IBM Goes Open Source on Key Microprocessor

Broader applications to come from easier access to its Power architecture

3 min read

30 April 2004--In the battle between the free, open-source operating system Linux and proprietary operating systems, IBM Corp. has emerged as Linux's champion. Now, seeming to take a lesson from its experience with open-source software, the company has decided to make its premier processor architecture, dubbed Power and used as the brains inside many IBM servers and supercomputers as well as Apple Computer Inc.'s Macintosh PCs, into an open-source technology.

On 31 March, the company announced that product developers will be able to license the Power architecture at little or no charge and customize it for their own products. Developers of a chip to be based on the Power architecture will be able to build it any way they want--using different generations of silicon technology or even materials other than silicon. They will also be able to add media and input/output drivers or other peripheral circuitry needed for their applications. In short, they will be free to do anything they choose, as long as the device can still run Power-based software.

IBM hopes that by opening up Power to other developers, the platform will spread to a much wider range of products, from handheld devices to networking equipment, than it can develop on its own. "We are seeing that Power has applications in many areas," says Lisa Su, vice president, technology development and alliances, for IBM's Systems and Technology Group. "And there's no way that IBM or even our close partners are going to think of all the uses for it."

As microprocessor business models go, the new Power open standard is unlike any other. MIPS Technologies Inc. in Mountain View, Calif., and ARM Ltd. in Cambridge, England, also license microprocessor cores. But their licensees have to pay fees up front in order to access the architecture and royalties from the sale of products containing their microprocessor cores. In contrast says Shane Rau, senior research analyst at IDC, Framingham, Mass., the approach that most closely resembles IBM's is Linux's. The Power standard is freeware made from silicon rather than software code.

The one stipulation that IBM has is that the developers not change the set of instructions that programmers use to write their software. This instruction set is the foundation of the architecture; and ensuring that it remains unchanged will protect the architecture from fragmenting into many incompatible versions. There may come a time when changes to the architecture become inevitable. To deal with that concern, IBM is exploring the establishment of an independent governing board that would oversee the processor's instruction set, make the needed changes, and keep the architecture from fragmenting. At this point, IBM is vague on exactly how such a governing board would work. "We are still working out the details," says IBM's Su.

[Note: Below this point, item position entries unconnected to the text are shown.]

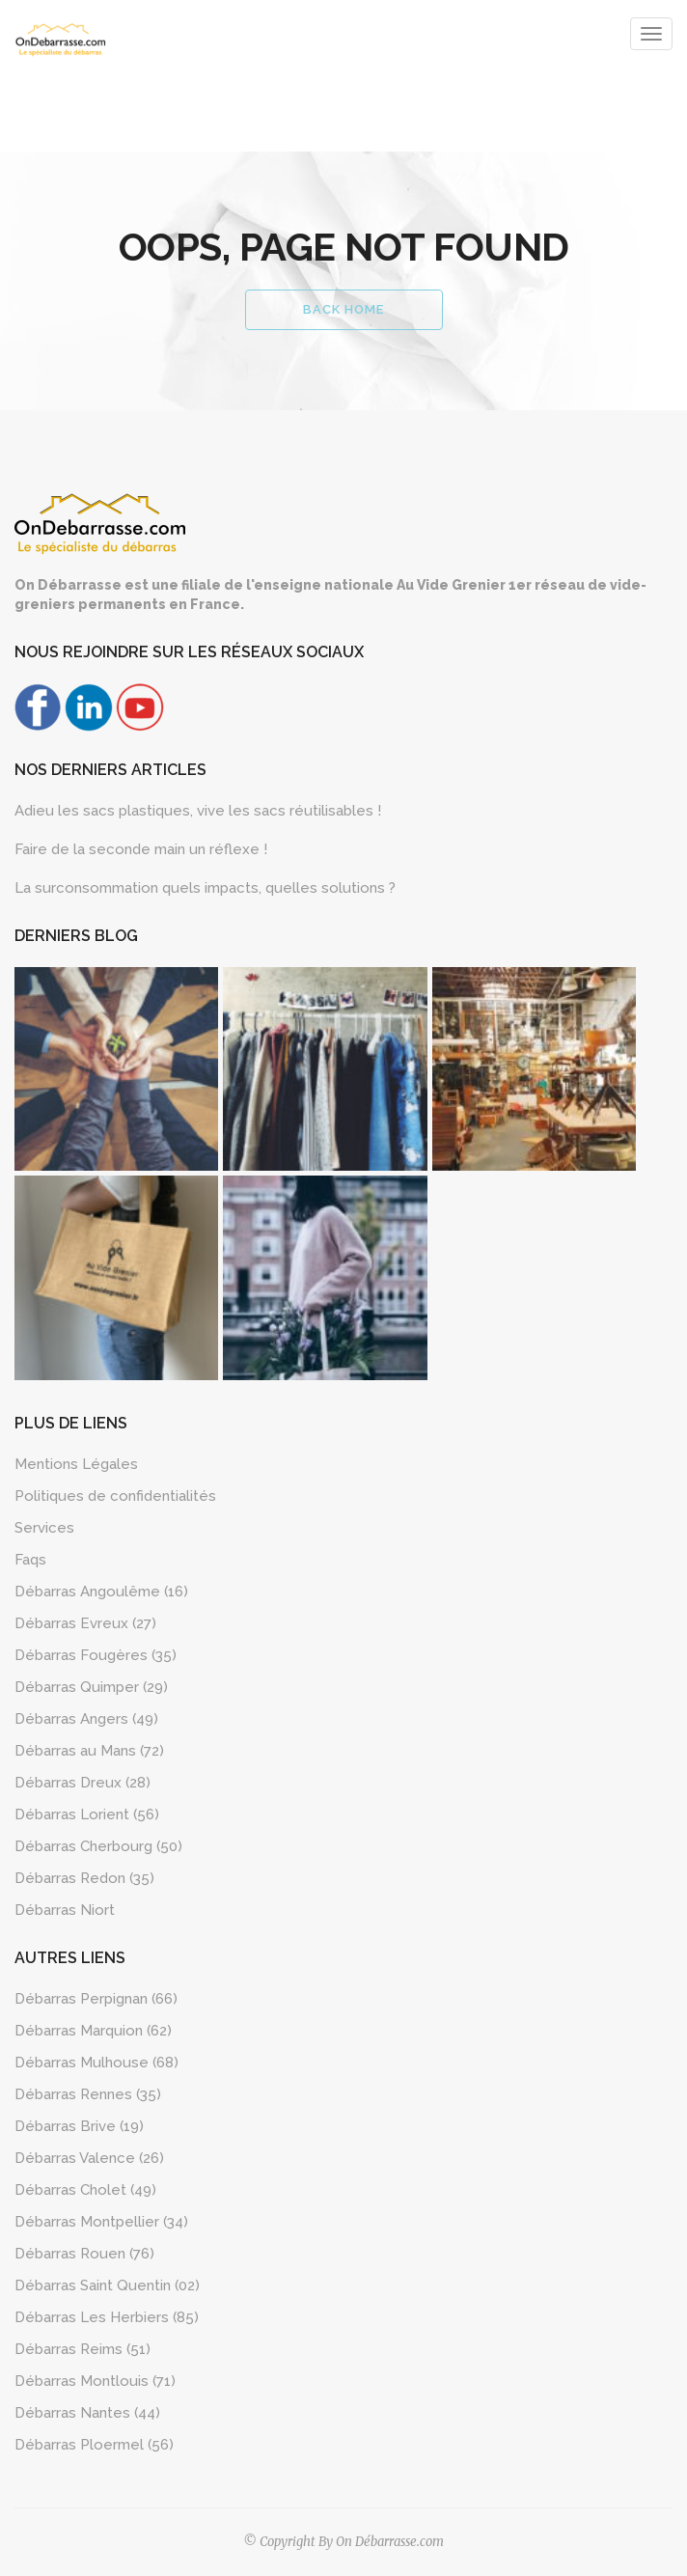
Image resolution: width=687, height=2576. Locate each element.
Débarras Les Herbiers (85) (106, 2317)
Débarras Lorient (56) (86, 1814)
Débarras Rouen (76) (84, 2253)
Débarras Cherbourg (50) (98, 1846)
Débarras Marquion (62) (93, 2030)
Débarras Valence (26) (89, 2158)
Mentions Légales (76, 1464)
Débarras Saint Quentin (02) (107, 2285)
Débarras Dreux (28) (82, 1782)
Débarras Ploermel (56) (94, 2444)
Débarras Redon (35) (84, 1878)
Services (44, 1528)
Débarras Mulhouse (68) (96, 2062)
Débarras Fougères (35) (95, 1655)
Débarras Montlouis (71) (95, 2381)
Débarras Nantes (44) (87, 2413)
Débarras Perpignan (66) (96, 1999)
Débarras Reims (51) (82, 2349)
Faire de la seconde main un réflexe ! (140, 849)
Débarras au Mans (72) (89, 1750)
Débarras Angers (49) (86, 1719)
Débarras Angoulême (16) (101, 1591)
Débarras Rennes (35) (87, 2094)
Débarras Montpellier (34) (101, 2221)
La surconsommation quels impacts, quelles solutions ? (205, 888)
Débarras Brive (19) (79, 2126)
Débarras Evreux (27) (85, 1623)
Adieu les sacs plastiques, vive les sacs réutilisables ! (197, 810)
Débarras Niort (64, 1910)
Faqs (30, 1559)
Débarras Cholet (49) (85, 2190)
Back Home (343, 309)
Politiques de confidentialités (115, 1496)
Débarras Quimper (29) (91, 1687)
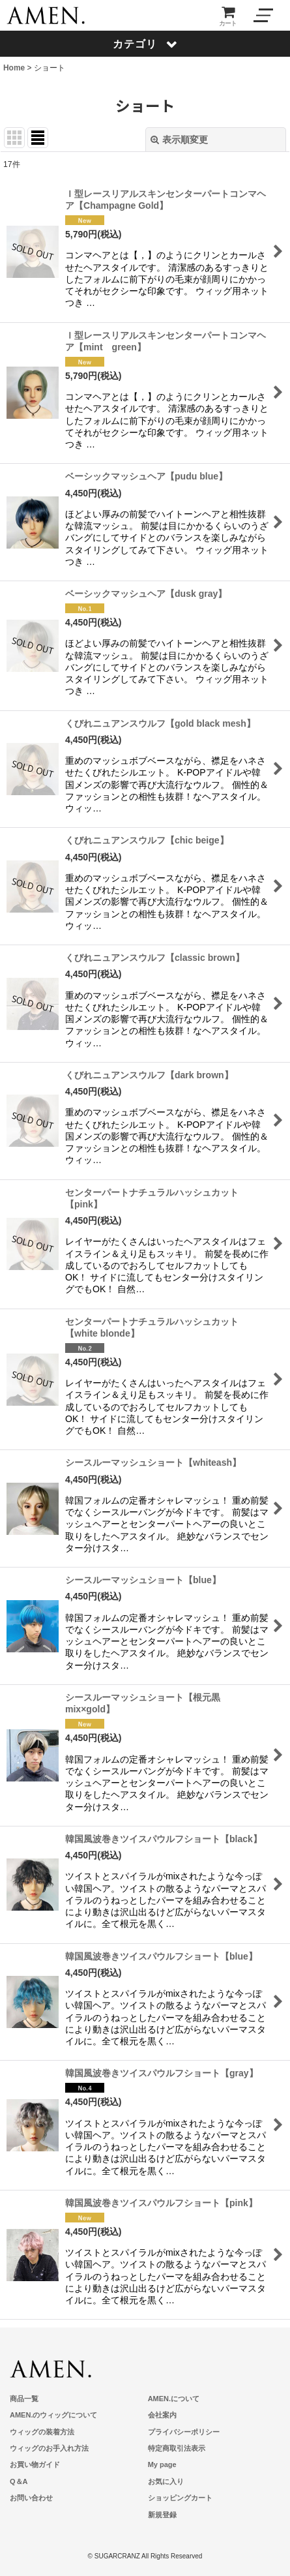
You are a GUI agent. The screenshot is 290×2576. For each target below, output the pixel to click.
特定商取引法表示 (176, 2448)
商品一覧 (24, 2398)
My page (162, 2464)
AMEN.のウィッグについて (53, 2415)
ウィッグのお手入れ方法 (49, 2448)
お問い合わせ (31, 2498)
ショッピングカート (180, 2498)
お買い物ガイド (35, 2464)
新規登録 (162, 2515)
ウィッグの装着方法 (42, 2432)
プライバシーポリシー (184, 2432)
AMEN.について (173, 2398)
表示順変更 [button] (179, 139)
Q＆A (19, 2481)
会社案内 (162, 2415)
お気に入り (166, 2481)
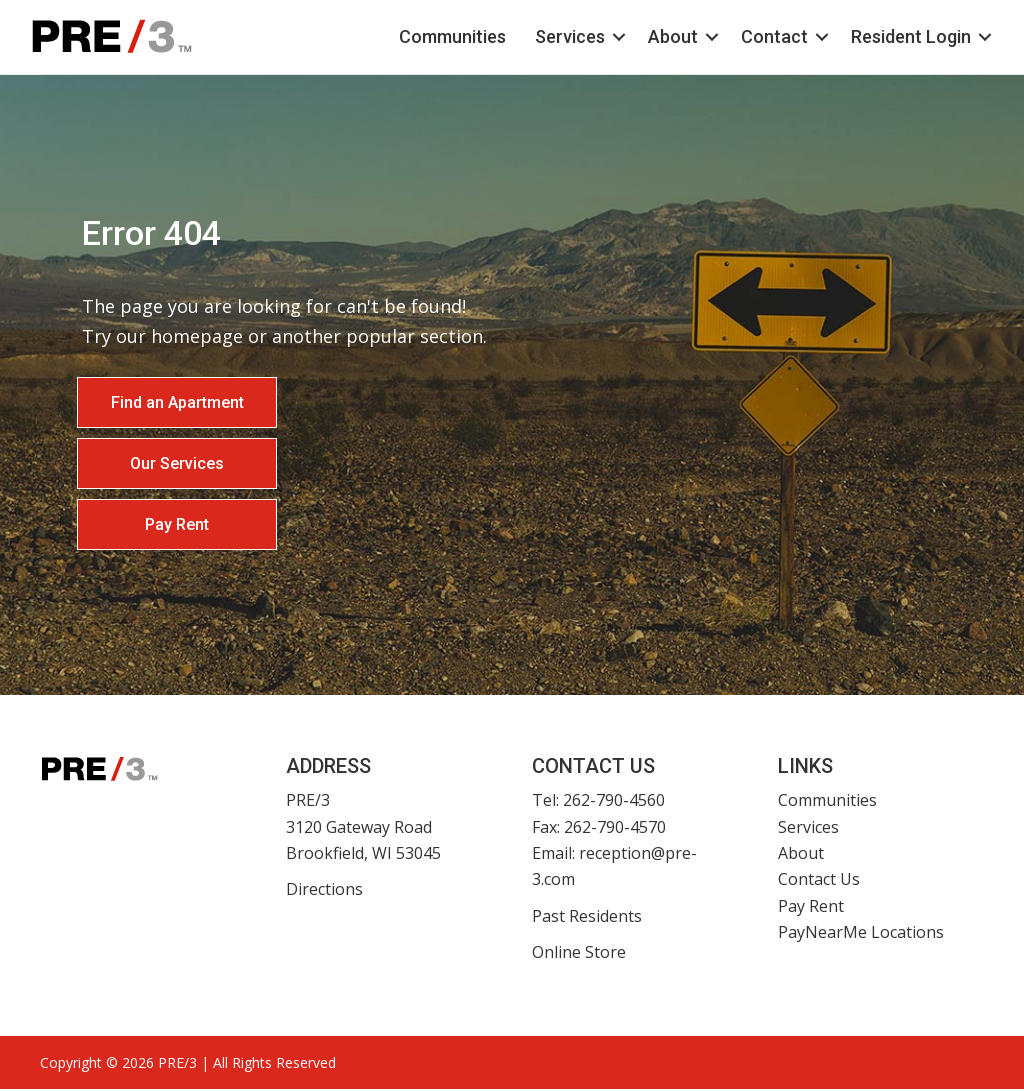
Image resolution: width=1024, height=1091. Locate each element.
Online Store (579, 954)
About (801, 855)
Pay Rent (811, 908)
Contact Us (819, 882)
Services (808, 829)
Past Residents (587, 918)
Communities (827, 802)
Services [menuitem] (555, 37)
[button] (604, 38)
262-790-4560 (614, 802)
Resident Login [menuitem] (896, 37)
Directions (324, 892)
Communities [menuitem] (437, 37)
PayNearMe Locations (861, 934)
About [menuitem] (658, 37)
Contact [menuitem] (759, 37)
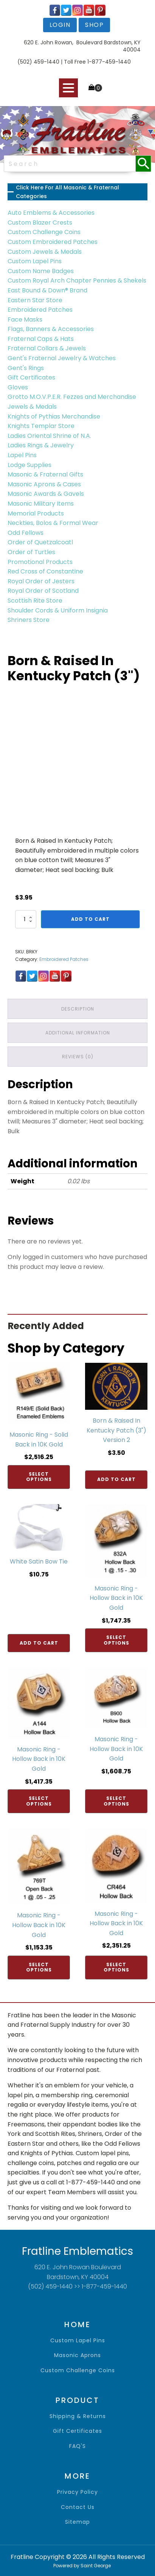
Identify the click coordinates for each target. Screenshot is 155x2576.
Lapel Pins (22, 455)
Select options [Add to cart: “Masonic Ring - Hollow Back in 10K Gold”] (116, 1640)
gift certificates (77, 2431)
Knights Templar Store (41, 426)
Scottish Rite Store (35, 600)
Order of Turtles (31, 552)
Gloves (18, 387)
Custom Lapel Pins (35, 261)
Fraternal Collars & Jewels (47, 348)
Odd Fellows (25, 532)
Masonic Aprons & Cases (44, 484)
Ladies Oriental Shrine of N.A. (49, 435)
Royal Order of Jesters (41, 581)
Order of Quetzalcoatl (40, 542)
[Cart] (95, 88)
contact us (78, 2507)
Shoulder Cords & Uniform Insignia (58, 610)
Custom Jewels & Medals (45, 251)
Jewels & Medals (32, 406)
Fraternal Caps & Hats (41, 338)
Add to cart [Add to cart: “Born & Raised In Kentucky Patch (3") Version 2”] (116, 1479)
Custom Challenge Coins (44, 232)
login (60, 24)
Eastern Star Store (35, 300)
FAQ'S (77, 2446)
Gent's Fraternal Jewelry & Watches (62, 358)
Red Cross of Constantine (45, 571)
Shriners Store (29, 619)
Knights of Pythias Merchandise (54, 416)
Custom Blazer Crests (40, 222)
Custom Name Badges (41, 271)
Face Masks (25, 319)
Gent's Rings (26, 368)
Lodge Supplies (29, 465)
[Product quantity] (25, 919)
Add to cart (90, 919)
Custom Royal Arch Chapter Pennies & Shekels (77, 280)
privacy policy (77, 2492)
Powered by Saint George (82, 2565)
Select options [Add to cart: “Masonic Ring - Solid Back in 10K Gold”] (39, 1476)
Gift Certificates (31, 377)
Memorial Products (36, 513)
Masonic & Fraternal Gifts (45, 474)
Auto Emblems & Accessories (51, 212)
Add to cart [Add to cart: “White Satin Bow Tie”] (39, 1643)
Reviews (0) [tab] (77, 1056)
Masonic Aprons (77, 2355)
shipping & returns (78, 2416)
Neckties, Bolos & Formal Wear (53, 523)
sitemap (77, 2522)
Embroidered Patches (40, 309)
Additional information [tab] (77, 1032)
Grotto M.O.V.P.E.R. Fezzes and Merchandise (72, 396)
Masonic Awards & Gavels (46, 493)
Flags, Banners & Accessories (51, 329)
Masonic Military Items (41, 503)
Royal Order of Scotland (43, 590)
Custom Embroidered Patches (53, 241)
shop (94, 24)
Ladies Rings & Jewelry (41, 445)
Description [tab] (77, 1009)
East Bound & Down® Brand (47, 290)
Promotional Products (40, 562)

In the past, IBM licensed the Power architecture to only a few of its best and biggest partners. If other developers wanted access to the technology, they had to go through the company's ASIC design and foundry business. "Power was something we used in our high-end servers and sold to equipment manufacturers, but our priority was never to promote it as an open architecture," explains Su.

But IBM managers, seeing an opportunity, had a change of heart. In addition to the more open licensing policy, IBM has expanded licensees' design and manufacturing alternatives, so users won't have to come to IBM for either the design or manufacture of their Power-based ICs. Two foundries, Chartered Semiconductor Manufacturing Ltd., in Singapore, and Taiwan Semiconductor Manufacturing Company Ltd., in Hsinshu, now have the Power manufacturing technology and the design libraries that will allow them to manufacture Power-based ICs. IBM is also helping suppliers of chip-design software to support Power and has already signed agreements with two leading California design automation companies, Synopsys Inc., in Mountain View, and Cadence Design Systems Inc., in San Jose.

Altruistic as IBM's architecture giveaway may sound, the company could profit from it. Very few of the companies that take up a license and start designing around the architecture, are likely to have their own fabs, notes Rau. So they are going to need to go to a company that can fabricate their design. They could choose to go to Chartered or TSMC. But they may assume that since IBM has the best understanding of the architecture, it can do the best manufacturing job. "They have a lot of Power-related intellectual property they can sell," says Rau, "and they have design services that help their customers integrate the microprocessor cores and the peripheral intellectual property together. So IBM would be competing with the other fabs for the business, but it would have a leg up on them." That might be a needed boost for IBM's chip-making business which lost US $150 million last quarter due in part to yield problems at its East Fish Kills, N.Y., fab.

And the more systems built around Power, the more chance IBM will see some financial benefit. "Think of a digital device and probably IBM has hopes that Power can penetrate it," says Rau.